Alex Vandurme et Jean Cheffert ont créé une micro-brasserie dans une ancienne chapelle à Malonne. Une odyssée pas comme les autres pour concrétiser un rêve de passionnés. 

Les bières Philomène ont vu le jour dans l’ancienne Chapelle du Piroy, dédiée autrefois à Sainte Philomène, en province de Namur. Un projet fédérateur et très ancré localement, avec le désir d’emblée déclaré de sauvegarder un certain patrimoine. Alex Vandurme, co-fondateur de la Brasserie du Clocher, nous explique cette aventure peu commune. « Notre priorité était de trouver un lieu dans l’entité de Malonne. Nous avons visité d’anciennes classes, réfectoires, boucheries, jusqu’à entendre parler de la Chapelle du Piroy inutilisée depuis un certain temps. Bien sûr, le projet semblait fou mais nous étions animés par l’énergie de l’espoir. 

Deux éléments entraient en ligne de compte quant à la difficulté de l’entreprise. D’une part, la transformation de l’église, avec le volet d’acceptation du projet par la communauté locale. Nous désirions ancrer la brasserie dans le village et avons donc organisé des séances d’information. Le deuxième aspect concernait l’état très moyen du bâtiment. J’ai dû vraiment convaincre mon associé qui m’a dit alors : « Te rends-tu compte Alex qu’on se met un éléphant sur le dos ? » Mais nous tenions, avec cette église, l’originalité de notre brasserie. » 

Il a fallu faire face aux coûts des travaux afin de rendre le bâtiment salubre, de l’ordre de 300.000 euros, aux coûts de maintenance d’une construction datant de 1880 et abandonnée durant 6 ans et à ceux d’installation de la brasserie. 

Autorisations et démarches

« Pour utiliser une expression en rapport avec le lieu, ce fut un véritable chemin de croix ! Il y a d’abord eu des discussions avec la paroisse, puis la procédure d’appel à projet.
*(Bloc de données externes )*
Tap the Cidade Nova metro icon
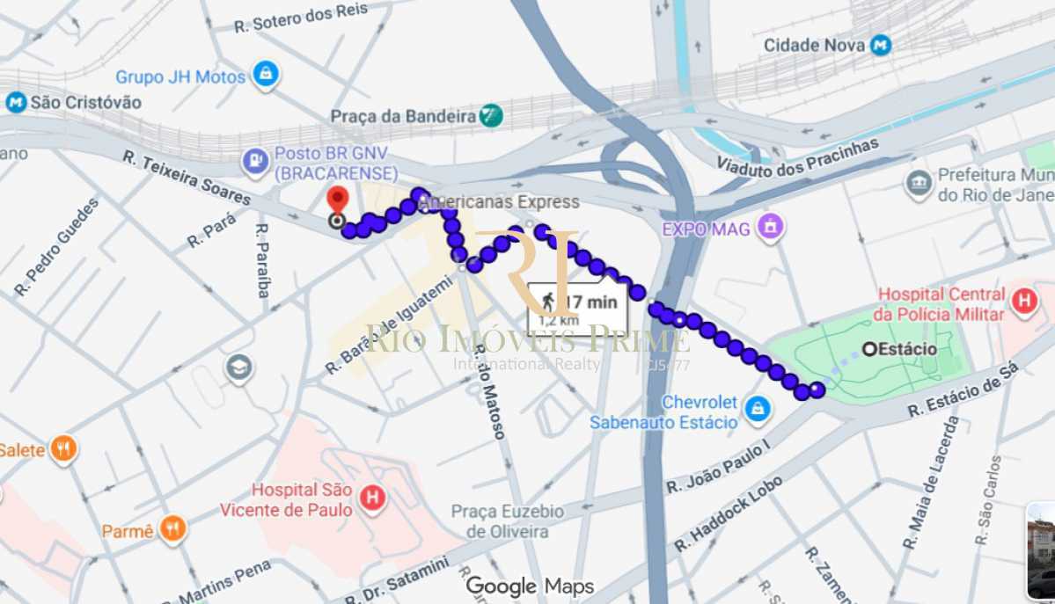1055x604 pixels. coord(880,45)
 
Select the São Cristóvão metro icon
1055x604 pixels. coord(15,102)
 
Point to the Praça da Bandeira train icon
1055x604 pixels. coord(491,115)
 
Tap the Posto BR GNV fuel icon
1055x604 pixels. coord(255,161)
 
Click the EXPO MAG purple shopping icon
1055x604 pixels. coord(771,227)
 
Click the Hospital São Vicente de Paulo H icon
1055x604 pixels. coord(373,498)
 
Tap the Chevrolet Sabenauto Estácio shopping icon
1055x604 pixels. coord(756,409)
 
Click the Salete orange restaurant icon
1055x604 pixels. coord(63,450)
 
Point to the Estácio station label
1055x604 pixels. coord(906,349)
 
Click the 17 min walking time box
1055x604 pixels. coord(578,308)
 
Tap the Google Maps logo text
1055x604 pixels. coord(530,586)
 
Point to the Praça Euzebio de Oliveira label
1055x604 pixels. coord(508,521)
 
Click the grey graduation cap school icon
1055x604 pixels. coord(239,368)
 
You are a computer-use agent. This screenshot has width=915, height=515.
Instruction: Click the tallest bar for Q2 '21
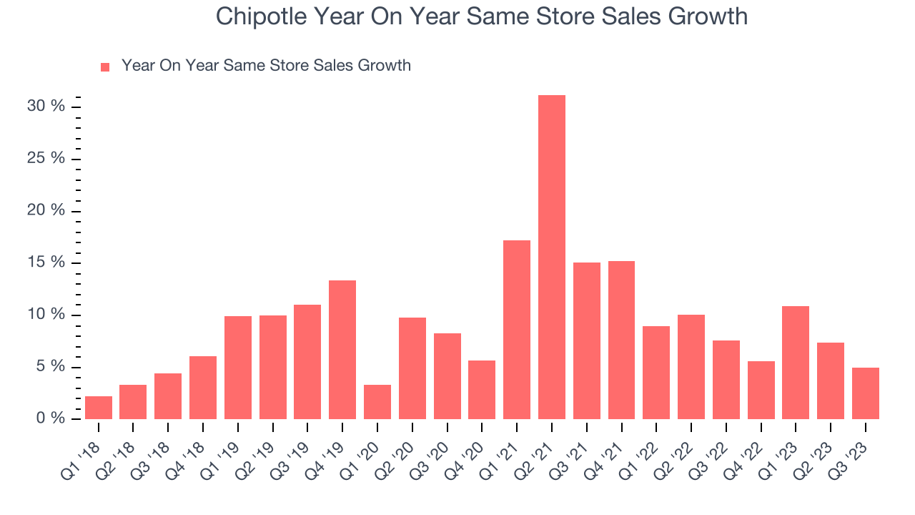tap(551, 258)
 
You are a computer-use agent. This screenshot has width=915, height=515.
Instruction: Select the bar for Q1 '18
tap(99, 408)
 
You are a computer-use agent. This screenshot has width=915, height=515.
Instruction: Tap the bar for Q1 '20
tap(377, 402)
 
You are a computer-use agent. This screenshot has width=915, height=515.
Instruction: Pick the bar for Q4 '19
tap(342, 350)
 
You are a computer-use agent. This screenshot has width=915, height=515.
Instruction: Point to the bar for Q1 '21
tap(517, 330)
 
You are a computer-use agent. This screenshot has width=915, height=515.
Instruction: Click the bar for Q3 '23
tap(866, 393)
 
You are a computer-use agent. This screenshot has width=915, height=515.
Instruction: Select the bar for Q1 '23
tap(796, 363)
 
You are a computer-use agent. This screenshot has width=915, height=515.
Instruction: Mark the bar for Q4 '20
tap(482, 390)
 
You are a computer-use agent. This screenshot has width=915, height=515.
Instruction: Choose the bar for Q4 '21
tap(621, 340)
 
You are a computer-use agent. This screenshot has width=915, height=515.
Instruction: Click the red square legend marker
tap(105, 67)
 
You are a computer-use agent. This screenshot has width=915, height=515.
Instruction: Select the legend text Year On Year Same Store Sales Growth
tap(266, 66)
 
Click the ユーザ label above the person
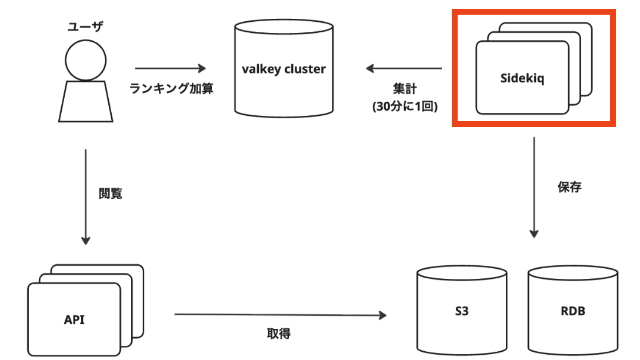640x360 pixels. [85, 26]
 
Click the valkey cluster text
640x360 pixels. [284, 69]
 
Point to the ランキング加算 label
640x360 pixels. [171, 89]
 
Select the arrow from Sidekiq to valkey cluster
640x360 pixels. [404, 68]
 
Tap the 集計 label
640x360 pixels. [405, 89]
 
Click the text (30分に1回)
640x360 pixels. [404, 107]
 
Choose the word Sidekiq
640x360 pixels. [522, 78]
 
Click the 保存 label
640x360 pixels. [569, 187]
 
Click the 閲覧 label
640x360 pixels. [111, 193]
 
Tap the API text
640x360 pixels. [74, 319]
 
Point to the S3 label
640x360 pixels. [461, 312]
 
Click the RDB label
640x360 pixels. [573, 312]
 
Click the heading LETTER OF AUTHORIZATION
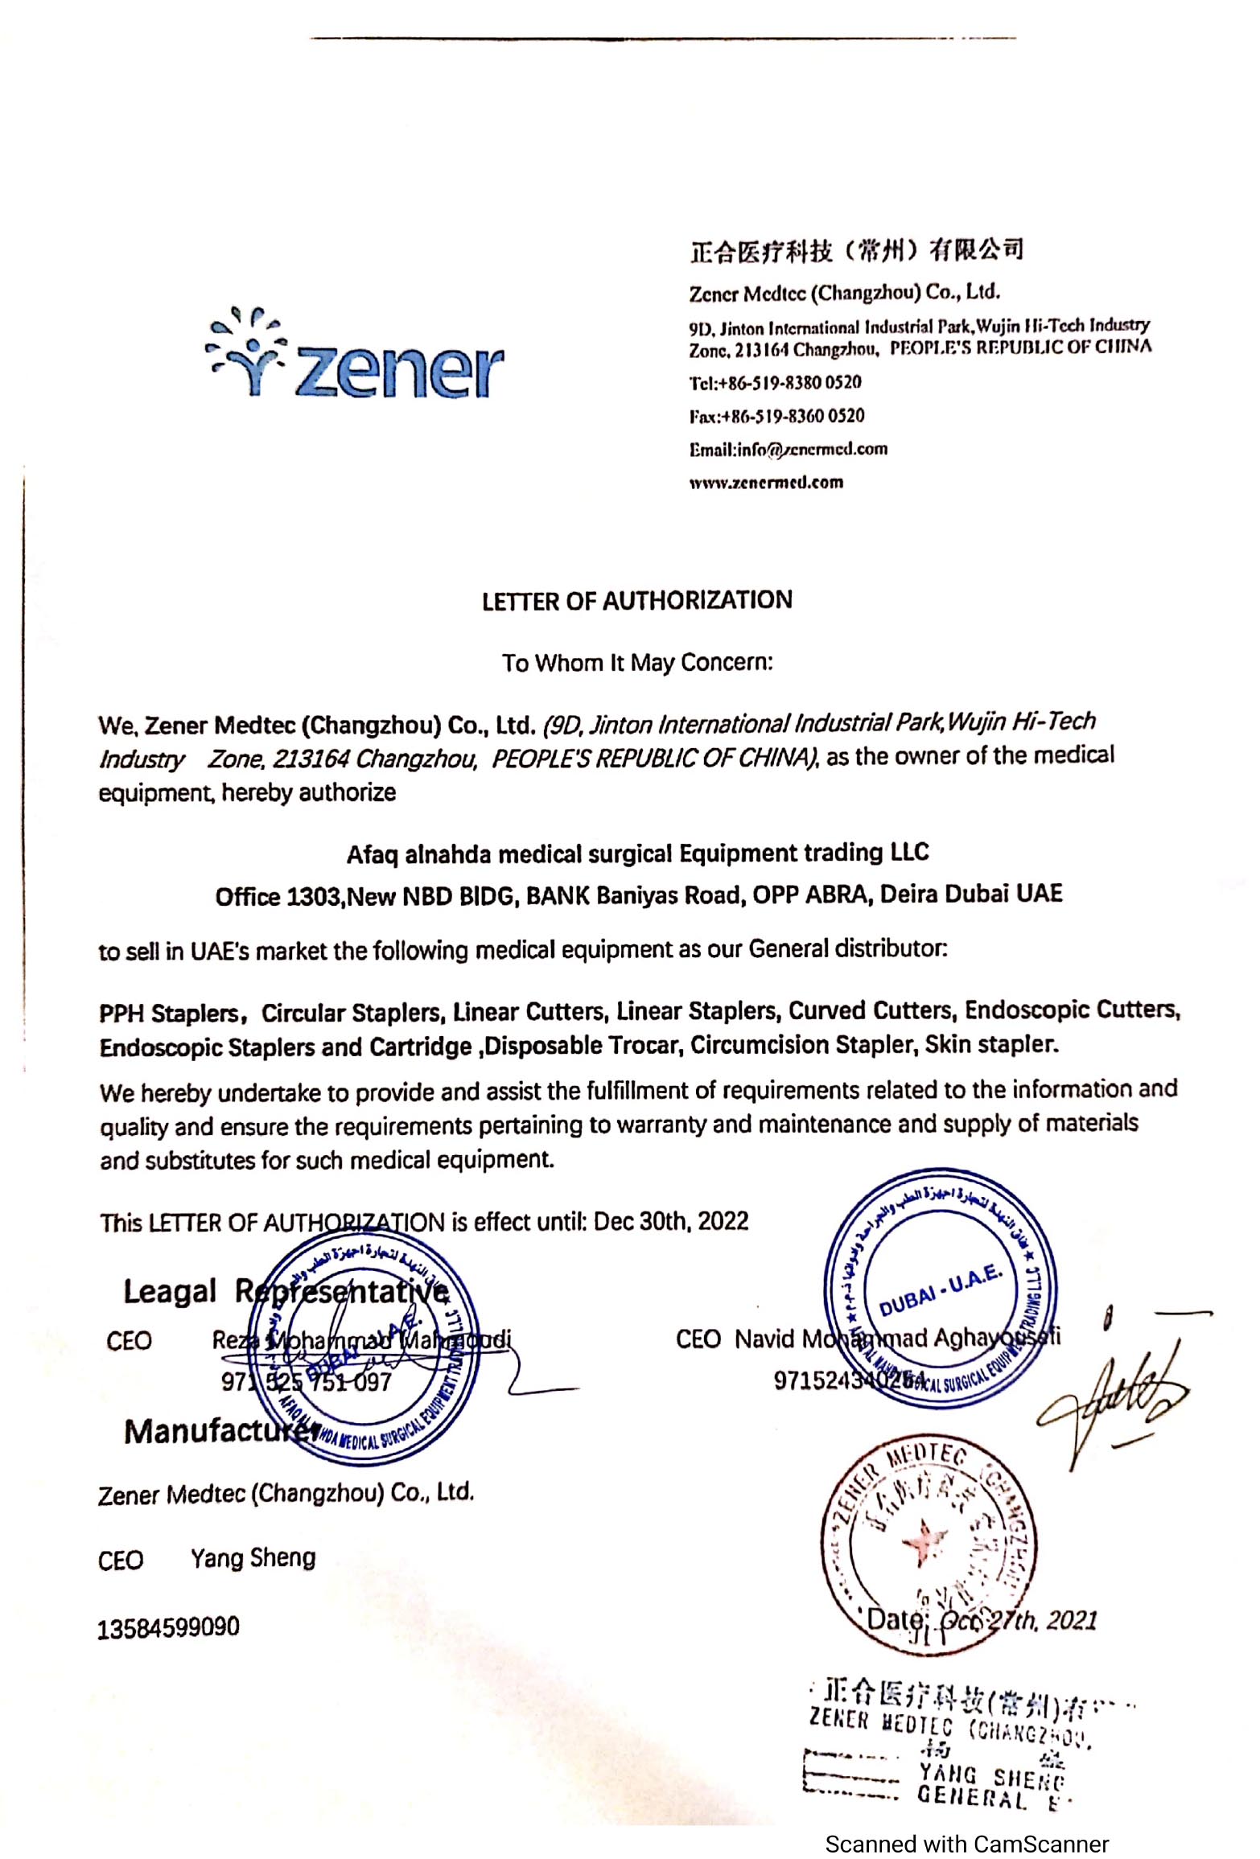pos(636,600)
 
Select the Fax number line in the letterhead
pos(776,416)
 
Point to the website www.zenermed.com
pos(766,483)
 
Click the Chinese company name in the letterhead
pos(855,251)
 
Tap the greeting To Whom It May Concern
pos(636,663)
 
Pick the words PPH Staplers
pos(169,1013)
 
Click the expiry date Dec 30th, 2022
pos(670,1222)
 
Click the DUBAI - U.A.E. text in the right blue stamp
pos(939,1289)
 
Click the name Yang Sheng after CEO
pos(253,1558)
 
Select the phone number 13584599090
pos(168,1627)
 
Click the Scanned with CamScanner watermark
pos(966,1843)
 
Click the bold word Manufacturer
pos(221,1432)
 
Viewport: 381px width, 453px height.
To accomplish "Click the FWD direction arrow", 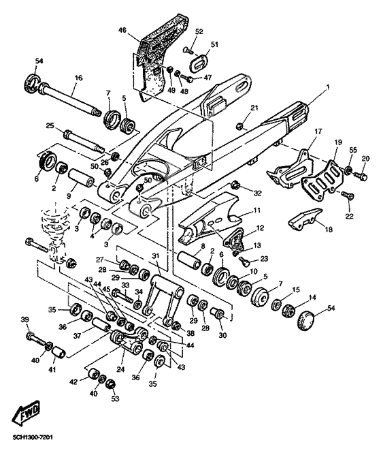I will (24, 413).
En ce qui concerne les autorisations, nous avons eu besoin de l’aval de l’administration communale, de la Région wallonne et de la province. L’accord de l’évêché était aussi indispensable du fait du dossier de désacralisation de l’église, prérequis essentiel pour l’achat du bâtiment. Les premiers contacts ont été pris en avril 2015 et nous avons signé les actes en septembre. Avec le recul, nous pouvons dire que les choses ont évolué rapidement. Il est vrai que nous sommes, Jean et moi, très impliqués dans une démarche fédératrice régionale, avec la volonté de préserver un lieu de rassemblement. Notre souci de préservation du patrimoine était dès le départ inscrit dans notre projet. »

Mais comment mettre les chances de son côté quand il s’agit de réaffecter un lieu de culte ? « Nous avons d’office collaboré avec la fabrique d’église et les autorités paroissiales afin de garder, ou pas, les éléments religieux du bâtiment. La cloche, qui n’est plus en état de sonner, trône à l’intérieur de la brasserie mais c’est tout. Quand on voit l’Église Saint-Jacques à Namur transformée un temps en magasin de vêtements avec des pièces pendues aux bras des statues, ça n’a pas de sens. Nous ne voulions pas d’un projet polémique. » 

Au contraire, il a suscité l’enthousiasme du village et des dizaines de bénévoles ont aidé l’entreprise lors des travaux de déblaiement, de déconstruction et de reconstruction. 

Le bâtiment n’est pas classé et c’est heureux. « Sinon, nous ne nous serions pas lancés dans l’aventure car il y aurait trop de contraintes. Notre projet n’était pas de restaurer une église mais de la transformer en brasserie. Le côté logistique nous a d’ailleurs posé problème : assurer toute la production des bières rien qu’en passant par la porte de l’église et en utilisant le parvis comme quai de chargement représente un vrai défi. »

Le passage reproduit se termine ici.